About this task: The response must consist of all the records, retyped exactly.

(Stored data)
※

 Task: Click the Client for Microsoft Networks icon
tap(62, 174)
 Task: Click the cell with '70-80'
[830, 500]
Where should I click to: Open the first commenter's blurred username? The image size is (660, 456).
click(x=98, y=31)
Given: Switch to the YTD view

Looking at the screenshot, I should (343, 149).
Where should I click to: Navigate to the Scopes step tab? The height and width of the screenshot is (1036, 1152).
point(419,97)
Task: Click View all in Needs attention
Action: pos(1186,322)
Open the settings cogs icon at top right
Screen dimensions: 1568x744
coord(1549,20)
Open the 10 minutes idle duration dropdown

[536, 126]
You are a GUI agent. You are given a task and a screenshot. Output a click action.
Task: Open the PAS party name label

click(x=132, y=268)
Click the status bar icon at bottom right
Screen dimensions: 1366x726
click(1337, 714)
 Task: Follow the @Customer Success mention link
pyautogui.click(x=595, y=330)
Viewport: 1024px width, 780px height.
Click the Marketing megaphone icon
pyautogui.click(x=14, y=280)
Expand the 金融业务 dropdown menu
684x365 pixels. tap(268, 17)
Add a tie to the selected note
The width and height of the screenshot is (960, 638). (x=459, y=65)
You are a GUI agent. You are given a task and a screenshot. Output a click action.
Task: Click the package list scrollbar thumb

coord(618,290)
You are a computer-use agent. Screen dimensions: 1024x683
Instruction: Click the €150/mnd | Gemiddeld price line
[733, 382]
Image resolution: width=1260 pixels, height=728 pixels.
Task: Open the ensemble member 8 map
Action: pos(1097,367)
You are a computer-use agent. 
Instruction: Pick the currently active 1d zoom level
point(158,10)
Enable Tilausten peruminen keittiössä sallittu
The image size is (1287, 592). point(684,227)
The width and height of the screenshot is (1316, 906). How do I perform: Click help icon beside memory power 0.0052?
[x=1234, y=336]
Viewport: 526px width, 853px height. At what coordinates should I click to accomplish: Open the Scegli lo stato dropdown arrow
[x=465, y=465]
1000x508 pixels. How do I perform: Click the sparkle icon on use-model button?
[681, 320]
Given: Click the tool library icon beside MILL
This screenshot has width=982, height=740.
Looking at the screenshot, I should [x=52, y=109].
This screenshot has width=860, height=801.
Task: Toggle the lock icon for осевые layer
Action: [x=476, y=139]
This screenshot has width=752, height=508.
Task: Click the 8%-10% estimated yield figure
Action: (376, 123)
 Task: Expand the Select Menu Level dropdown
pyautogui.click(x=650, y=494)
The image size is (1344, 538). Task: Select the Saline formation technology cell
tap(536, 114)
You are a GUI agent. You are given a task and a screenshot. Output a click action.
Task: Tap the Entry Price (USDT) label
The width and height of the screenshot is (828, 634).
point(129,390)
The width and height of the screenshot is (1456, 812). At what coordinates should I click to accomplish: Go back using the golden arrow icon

※

Exercise result:
 Task: Click the Client for Microsoft Networks icon
tap(62, 174)
 Task: Click the cell with '70-80'
[830, 500]
Where should I click to: Open the first commenter's blurred username? The image size is (660, 456).
click(x=98, y=31)
Given: Switch to the YTD view

Looking at the screenshot, I should (343, 149).
Where should I click to: Navigate to the Scopes step tab? The height and width of the screenshot is (1036, 1152).
point(419,97)
Task: Click View all in Needs attention
Action: pos(1186,322)
Open the settings cogs icon at top right
Screen dimensions: 1568x744
coord(1549,20)
Open the 10 minutes idle duration dropdown

[536, 126]
You are a GUI agent. You are given a task and a screenshot. Output a click action.
Task: Open the PAS party name label

click(x=132, y=268)
Click the status bar icon at bottom right
Screen dimensions: 1366x726
click(1337, 714)
 Task: Follow the @Customer Success mention link
pyautogui.click(x=595, y=330)
Viewport: 1024px width, 780px height.
Click the Marketing megaphone icon
pyautogui.click(x=14, y=280)
Expand the 金融业务 dropdown menu
684x365 pixels. tap(268, 17)
Add a tie to the selected note
The width and height of the screenshot is (960, 638). (x=459, y=65)
You are a GUI agent. You are given a task and a screenshot. Output a click action.
Task: Click the package list scrollbar thumb

coord(618,290)
You are a computer-use agent. Screen dimensions: 1024x683
Instruction: Click the €150/mnd | Gemiddeld price line
[733, 382]
Image resolution: width=1260 pixels, height=728 pixels.
Task: Open the ensemble member 8 map
Action: pos(1097,367)
You are a computer-use agent. 
Instruction: Pick the currently active 1d zoom level
point(158,10)
Enable Tilausten peruminen keittiössä sallittu
The image size is (1287, 592). point(684,227)
The width and height of the screenshot is (1316, 906). How do I perform: Click help icon beside memory power 0.0052?
[x=1234, y=336]
Viewport: 526px width, 853px height. At what coordinates should I click to accomplish: Open the Scegli lo stato dropdown arrow
[x=465, y=465]
1000x508 pixels. How do I perform: Click the sparkle icon on use-model button?
[681, 320]
Given: Click the tool library icon beside MILL
This screenshot has width=982, height=740.
Looking at the screenshot, I should [x=52, y=109].
This screenshot has width=860, height=801.
Task: Toggle the lock icon for осевые layer
Action: [x=476, y=139]
This screenshot has width=752, height=508.
Task: Click the 8%-10% estimated yield figure
Action: (376, 123)
 Task: Expand the Select Menu Level dropdown
pyautogui.click(x=650, y=494)
The image size is (1344, 538). Task: Select the Saline formation technology cell
tap(536, 114)
You are a GUI agent. You are given a task and a screenshot. Output a click action.
Task: Tap the Entry Price (USDT) label
The width and height of the screenshot is (828, 634).
point(129,390)
The width and height of the screenshot is (1456, 812). At what coordinates should I click to accomplish: Go back using the golden arrow icon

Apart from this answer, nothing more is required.